Board Nears Decision on Santa Rosa Plain Groundwater Sustainability Fee as Meetings Continue

Mar 7, 2019


Representatives of a new local water agency continued to present information about a proposed fee on well owners within the Santa Rosa Plain this week as a final decision on the fee approaches.

The fee is being considered due to the Sustainable Groundwater Management Act (SGMA), a state law passed in 2014 that requires local governments to create Groundwater Sustainable Agencies (GSAs) to manage water use in certain groundwater basins across the state.

In Sonoma County, three basins are regulated under the law: the Santa Rosa Plain, the Petaluma Valley Plain and the Sonoma Valley Plain.

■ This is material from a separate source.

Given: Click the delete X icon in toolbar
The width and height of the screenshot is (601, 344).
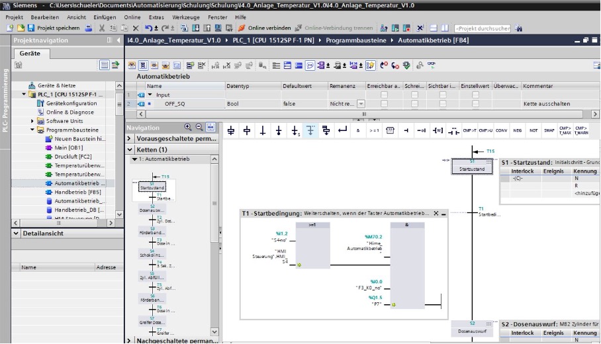Looking at the screenshot, I should pos(135,28).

As the Gazette reported in February, the Santa Rosa Plain GSA was established in 2017 and was funded by local agencies for the first two years. For the next three years, the agency will be funded by a fee on the water users called the Groundwater Sustainability Fee.

Community members attend a Jan. 30 meeting.

After 2022, the fee will be based on calculations made during the Groundwater Sustainability Plan process.

If the local agency does not create a local fee structure, the state will take over the process and impose significantly higher fees, according to public officials.

“We have a law, we want to make the best of it. That’s our goal here,” Santa Rosa Plain GSA Administrator Andy Rodgers said at a Wednesday, Jan. 30 meeting at the Finley Center.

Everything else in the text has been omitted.